◆ Supplied passage:
Computational gene prediction is known to be an uncertain process, but it turns out that deciding when — and if — a gene is indeed verified is a bit of a black art itself.
This June, Burlington, Mass.-based AnVil entered a collaboration with Applied Biosystems to experimentally validate genes in the Celera Discovery System that were predicted by computational approaches. John McCarthy, director of discovery informatics at AnVil, said that the company has so far gotten through around 8,000 of the predicted genes, and is about one-third of the way through the total set.
How’s it going? Well, it turns out that answering that question is trickier than it may seem.
AnVil is using microarray and Taqman experiments to verify the predicted genes via expression experiments using probes and PCR primers supplied by ABI. But the success rate so far is difficult to assess because “verification is questionable,” said Pat Hoffman, an AnVil scientist working on the project. “Probes can be verified, but you don’t know if the whole gene is verified. If you have three to four probes per gene and 50 percent are verified, it doesn’t mean the whole gene is present.”
In addition, he said, “it’s not an apples-to-apples” comparison between the microarray-based and Taqman-based methods, which don’t check the same regions of the gene. The correlation between the two techniques is around 70 percent, Hoffman said.

[Data entries]

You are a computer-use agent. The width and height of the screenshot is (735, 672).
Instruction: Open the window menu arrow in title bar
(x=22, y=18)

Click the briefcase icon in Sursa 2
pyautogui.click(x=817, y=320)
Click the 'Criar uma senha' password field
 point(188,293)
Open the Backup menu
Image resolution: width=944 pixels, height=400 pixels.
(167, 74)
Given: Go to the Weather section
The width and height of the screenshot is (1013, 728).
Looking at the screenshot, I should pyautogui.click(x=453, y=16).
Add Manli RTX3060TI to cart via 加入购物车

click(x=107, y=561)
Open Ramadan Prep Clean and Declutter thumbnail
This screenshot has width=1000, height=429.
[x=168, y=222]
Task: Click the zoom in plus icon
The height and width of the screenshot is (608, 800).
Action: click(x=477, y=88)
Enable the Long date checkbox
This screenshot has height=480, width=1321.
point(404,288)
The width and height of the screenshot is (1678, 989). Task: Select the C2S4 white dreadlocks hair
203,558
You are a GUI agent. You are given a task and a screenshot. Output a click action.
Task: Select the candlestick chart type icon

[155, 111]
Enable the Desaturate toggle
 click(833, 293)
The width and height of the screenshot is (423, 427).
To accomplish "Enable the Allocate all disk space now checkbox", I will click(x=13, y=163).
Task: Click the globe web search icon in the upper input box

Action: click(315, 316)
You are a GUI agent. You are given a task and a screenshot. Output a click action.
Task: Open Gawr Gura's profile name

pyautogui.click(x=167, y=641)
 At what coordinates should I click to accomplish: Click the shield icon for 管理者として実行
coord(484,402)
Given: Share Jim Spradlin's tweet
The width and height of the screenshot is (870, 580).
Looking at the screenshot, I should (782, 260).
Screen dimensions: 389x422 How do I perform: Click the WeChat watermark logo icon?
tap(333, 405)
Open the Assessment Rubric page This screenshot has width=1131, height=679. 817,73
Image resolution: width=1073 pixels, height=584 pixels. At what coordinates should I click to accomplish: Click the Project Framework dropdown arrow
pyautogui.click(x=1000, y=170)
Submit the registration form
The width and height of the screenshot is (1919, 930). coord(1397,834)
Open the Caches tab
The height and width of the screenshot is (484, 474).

◆ Task set:
a. According to the article on verifying predicted genes, what is the correlation between the microarray-based and Taqman-based methods?
b. Write the next few sentences of the article on verifying predicted genes, picking up after its final sentence.

◆ Results of the tasks:
a. Around 70 percent.

b.
As a ballpark estimate, Hoffman guessed that AnVil has seen a validation rate of around 30 percent for the genes studied so far.
The best way to validate the computationally predicted genes would be a gene-by-gene approach, which would be unfeasible for the large set of predicted genes to be verified. The AnVil/ABI approach, as uncertain as it may seem, is the best high-throughput method available for confirming the existence of genes with no biological evidence, McCarthy said.
ABI estimated that the unconfirmed genes with almost zero traces of evidence make up between 10 percent and 20 percent of the human genome in CDS.
“A lot of work still needs to be done in trying to predict genes from sequence. It’s not a solved problem,” said Hoffman.